Saturday, November 04, 2006



BAZIN

Pada umumnya papa Ando menyukai makanan khas Libya, atau pun Afrika Utara, selain makarona tentunya. Makarona adalah nama lain dari jenis pasta. Sudah capek makan pasta di Las Heras, tempat bertugas papa Ando dulu. Disana, karena tinggal di hotel dan makan di restoran selama hari kerja, sering menu yang dihadapinya adalah pasta, dan itu membuatnya jenuh.
Kus-kusi, Ruz bil lahm haruuf atau nasi kambing, brak, nasi yang dicampur daging giling dan dibungkus daun silk, kepala kambing, usban dan masih banyak lagiā€¦semua digemarinya. Tapi yang menjadi favorit adalah Bazin.
Kalau ada undangan dari teman kantornya, papa sering minta menu khusus bazin. Idih memalukan ya?

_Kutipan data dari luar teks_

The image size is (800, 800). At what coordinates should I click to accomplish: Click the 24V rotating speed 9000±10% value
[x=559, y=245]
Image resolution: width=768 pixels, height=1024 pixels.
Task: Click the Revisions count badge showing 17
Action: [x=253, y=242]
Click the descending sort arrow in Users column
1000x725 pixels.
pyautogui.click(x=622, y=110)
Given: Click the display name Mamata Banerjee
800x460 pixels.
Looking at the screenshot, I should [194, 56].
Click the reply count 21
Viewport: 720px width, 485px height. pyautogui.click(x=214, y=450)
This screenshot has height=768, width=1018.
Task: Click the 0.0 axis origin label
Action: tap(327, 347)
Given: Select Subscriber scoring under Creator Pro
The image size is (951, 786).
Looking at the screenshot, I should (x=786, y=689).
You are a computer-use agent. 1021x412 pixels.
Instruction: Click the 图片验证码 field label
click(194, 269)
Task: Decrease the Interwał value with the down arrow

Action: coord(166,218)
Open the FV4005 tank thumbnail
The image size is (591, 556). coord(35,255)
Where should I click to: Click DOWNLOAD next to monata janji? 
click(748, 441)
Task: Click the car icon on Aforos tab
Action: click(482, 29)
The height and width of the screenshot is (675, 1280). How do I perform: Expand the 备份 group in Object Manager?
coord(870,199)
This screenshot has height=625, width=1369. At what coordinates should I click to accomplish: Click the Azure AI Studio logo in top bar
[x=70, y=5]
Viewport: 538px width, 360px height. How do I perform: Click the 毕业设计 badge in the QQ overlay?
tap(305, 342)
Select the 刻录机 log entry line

Hari Kamis seminggu yang lalu, Adel Ajeli, mengundang kami sekeluarga plus Om Fauzi untuk menikmati bazin. Sesampai disana, ternyata istri Adel yang bernama Najiha belum mulai memasak bazin. Dia menunggu saya untuk memulai memasaknya. Mungkin kasihan karena dilihat papa Ando senang sekali dan saya tak bisa menyiapkannya, jadi ingin mengajari saya. cooking class nih ceritanya...hmm...biar gak milih menu bazin kali ya.....
Cara memasak makanan yang mirip bubur padat ini sederhana sekali. HAnya panci yang berisis air mendidih dimasuki tepung wheat dan didiamkan selama 45 menit, untuk kemudia diaduk-aduk. Aduh, butuh tenaga yang kuat untuk mengaduknya. Posisi kedua kaki NAjiha menjepit panci yang masih panas. Duh, tega nian dikau papa Ando...kasihan deh. Berat sekali, karena bazin kental sekali, sehingga kalau diaduk-aduk panci akan bergeser-geser. Saya pikir kalau melihat cara memasaknya, pastilah permintaan bazin akan berhenti. Gak tega! Memang ini sebenarnya lebih pas untuk pekerjaan laki-laki. Butuh tenaga ekstra. Nah bubur bazin ini kemudian dimakan dengan daging , bisa daging kambing, sapi maupun onta yang dimasak merah dengan saus tomat dan bawang merah besar, seperti lazimnya kus-kus atau nasi kambing. Bazin sendiri menurut Adel seraj, guru bahasa Arab saya, sebetulnya adalah makanan sahara. Jadi para perantau padang pasir jaman dulu selalu membawa wheat untuk memudahkan menyiapkan makanan serta awet dibawa diperjalanan. Cara makan adalah ditaruh diatas panci besar, kedua jari, yaitu jari telunjuk dan jari tengah dipakai untuk menghantar makanan sampai di ujung mulut. Tentu saja jari-jarinya berjingkatan karena kuahnya masih panas. Buburnya dicampur dengan kuahnya, diremas-remas dengan ujung jari agar rata, dan dipakai untuk menyelimuti potongan kecil daging. SAtu piring besar ini , biasanya dikelilingi 4 orang. Jadi mereka makan berjamaah. Om Fauzi, yang notabene keturuna Arab, masih belum tega makan, sepertinya jijik melihat jari yang bergantian masuk, walau sudah ada pembagian area. Nah papa lah yang paling bersemangat. Begitulah, berulang-ualang jari masuk menjuput makanan, sampai akhirya kami sampai tahap upacara makan yang terakhir, yaitu menjilati jari-jari, sebagai bentuk penghormatan kepada yang menyiapkan, bahwa makanan ini sangat enak.
Saya yang satu piring dengan Najiha di kamar sebelah, belum bisa menghabiskan. Azul tampaknya setali tiga uang dengan papanya. Dia juga lahap sekali makan bazin. Duh, bisa-bisa sebentar lagi saya diminta untuk mencoba mempraktekkannya. Siapa mau bantu??